■ **What needs to be done**:
Copy everything from the line containing "Set interval to 1Min" down to the end of the records, changing "interval" to "timeframe" and leaving the rest untouched.

:::::

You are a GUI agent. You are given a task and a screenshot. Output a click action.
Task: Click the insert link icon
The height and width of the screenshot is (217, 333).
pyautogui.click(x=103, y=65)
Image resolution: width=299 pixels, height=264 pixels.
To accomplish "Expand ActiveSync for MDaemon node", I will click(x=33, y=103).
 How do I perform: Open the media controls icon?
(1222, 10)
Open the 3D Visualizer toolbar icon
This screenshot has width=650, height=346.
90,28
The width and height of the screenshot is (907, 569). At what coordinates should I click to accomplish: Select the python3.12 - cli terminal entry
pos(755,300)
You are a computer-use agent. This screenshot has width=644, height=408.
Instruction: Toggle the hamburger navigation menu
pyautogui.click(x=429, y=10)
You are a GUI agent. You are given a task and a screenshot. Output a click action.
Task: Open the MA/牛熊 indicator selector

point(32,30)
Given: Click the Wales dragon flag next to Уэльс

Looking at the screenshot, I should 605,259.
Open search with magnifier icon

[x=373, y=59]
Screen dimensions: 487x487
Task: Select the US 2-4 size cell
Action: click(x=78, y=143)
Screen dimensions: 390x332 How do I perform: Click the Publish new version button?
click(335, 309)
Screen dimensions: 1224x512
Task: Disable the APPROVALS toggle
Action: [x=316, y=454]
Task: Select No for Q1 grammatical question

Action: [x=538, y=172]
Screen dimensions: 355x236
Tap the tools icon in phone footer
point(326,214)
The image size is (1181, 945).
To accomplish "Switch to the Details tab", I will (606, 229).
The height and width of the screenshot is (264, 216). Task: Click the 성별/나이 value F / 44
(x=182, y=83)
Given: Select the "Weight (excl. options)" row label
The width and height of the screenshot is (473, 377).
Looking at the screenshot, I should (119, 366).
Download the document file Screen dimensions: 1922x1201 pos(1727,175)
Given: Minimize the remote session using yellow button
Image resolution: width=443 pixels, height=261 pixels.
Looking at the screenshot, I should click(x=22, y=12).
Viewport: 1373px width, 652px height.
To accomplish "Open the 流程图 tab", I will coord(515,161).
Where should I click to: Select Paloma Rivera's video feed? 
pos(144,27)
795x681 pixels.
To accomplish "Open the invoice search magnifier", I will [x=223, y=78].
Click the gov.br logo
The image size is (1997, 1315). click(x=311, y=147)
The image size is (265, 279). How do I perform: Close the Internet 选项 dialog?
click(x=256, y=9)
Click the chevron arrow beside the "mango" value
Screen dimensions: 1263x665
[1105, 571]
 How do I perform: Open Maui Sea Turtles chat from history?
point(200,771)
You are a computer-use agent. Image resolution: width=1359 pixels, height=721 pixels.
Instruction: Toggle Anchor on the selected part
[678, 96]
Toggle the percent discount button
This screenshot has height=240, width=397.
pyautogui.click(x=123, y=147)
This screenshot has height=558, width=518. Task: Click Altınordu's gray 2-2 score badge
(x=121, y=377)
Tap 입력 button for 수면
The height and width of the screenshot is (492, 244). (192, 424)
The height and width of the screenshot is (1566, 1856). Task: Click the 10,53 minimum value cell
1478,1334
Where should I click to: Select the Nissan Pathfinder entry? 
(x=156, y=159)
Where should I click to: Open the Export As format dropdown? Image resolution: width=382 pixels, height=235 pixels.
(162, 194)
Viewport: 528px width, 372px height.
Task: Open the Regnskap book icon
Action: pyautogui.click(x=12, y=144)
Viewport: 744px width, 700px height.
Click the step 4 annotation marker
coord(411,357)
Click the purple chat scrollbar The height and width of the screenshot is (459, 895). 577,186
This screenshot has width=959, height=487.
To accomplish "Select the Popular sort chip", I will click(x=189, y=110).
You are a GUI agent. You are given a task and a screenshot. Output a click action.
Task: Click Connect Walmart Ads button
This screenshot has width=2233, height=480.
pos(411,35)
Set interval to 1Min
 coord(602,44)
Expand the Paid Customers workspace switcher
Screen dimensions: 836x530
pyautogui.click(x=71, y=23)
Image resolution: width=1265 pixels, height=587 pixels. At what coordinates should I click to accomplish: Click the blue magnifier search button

:::::

■ **Solution below**:
Set timeframe to 1Min
 coord(602,44)
Expand the Paid Customers workspace switcher
Screen dimensions: 836x530
pyautogui.click(x=71, y=23)
Image resolution: width=1265 pixels, height=587 pixels. At what coordinates should I click to accomplish: Click the blue magnifier search button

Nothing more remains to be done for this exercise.